Godfrey, son of Jacob Wißler Jr. and his wife Esther(___),1 was born about 1757 and died sometime before 21 October 1829 when his will was proven. He married Eva Catharina Weiß, daughter of Hans Erhardt Weiß and Susanna Huth, at New Goshenhoppen Reformed Church near East Greenville on 22 September 1782.2 Eva was allegedly born 1 April 1759, died 5 January 1798, and buried at New Goshenhoppen.3
However, other records seem to contradict this date of death. Godfrey and Eva were members of New Goshenhoppen and took communion there in the fall of 1808 and 1 April 1815.4 Additionally, two of Godfrey’s daughters, including my four times great grandmother Sarah (Wißler) Snyder, were born after 1798.5
In 1800 through 1820, Godfrey can be found in the census enumerations for Upper Hanover Township. His household included one male aged 26-45, two females less than 10, and one female aged 26-45 in August 1800.6 The 1810 enumeration lists one male aged 45+, two females under 10, one girl aged 10-15, and one female 16-25.7 I’m not sure why his wife Eva was not listed, as she’s included in the communion records in 1808 and 1815. In 1820 the household included one male aged 45+, one female 16-26, two females aged 26-45, and one female 45+.8
The census entries don’t clear up the question of Eva’s death.
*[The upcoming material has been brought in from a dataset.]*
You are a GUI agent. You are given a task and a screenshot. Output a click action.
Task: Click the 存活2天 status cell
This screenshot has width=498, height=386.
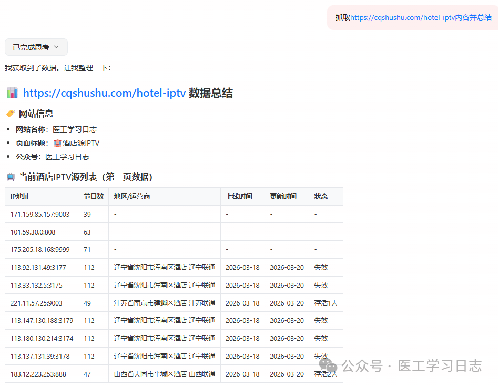coord(326,374)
Nor do the known birth dates of his children. In fact, Eva Catharina might not have been his first wife. New Goshenhoppen burial records list the burial of “Susana, child of Godf. Wissler, aged 9 years, 2 months” on 25 December 1785.9 Since Godfrey and Eva Catharina married at New Goshenhoppen in 1782, either Susana’s birth predates the marriage or Susana wasn’t Eva’s child and Godfrey was married previously.
I have birth dates for two of Godfrey’s daughters—Catharine, born 15 October 1789,10and Sarah, born 8 August 1799. For two others—Elizabeth and Susanna (the second such named)—I have only estimates based on the order in which Godfrey named his daughters in his will. I presume Elizabeth was the eldest surviving daughter as her children are named as receiving the first portion from Godfrey’s estate. Elizabeth was already deceased. She was likely born sometime between 1782 and 1789. Susanna is named in the will as his youngest daughter, so she was born after 1799, most likely making her the 16-26 year-old in the 1820 census.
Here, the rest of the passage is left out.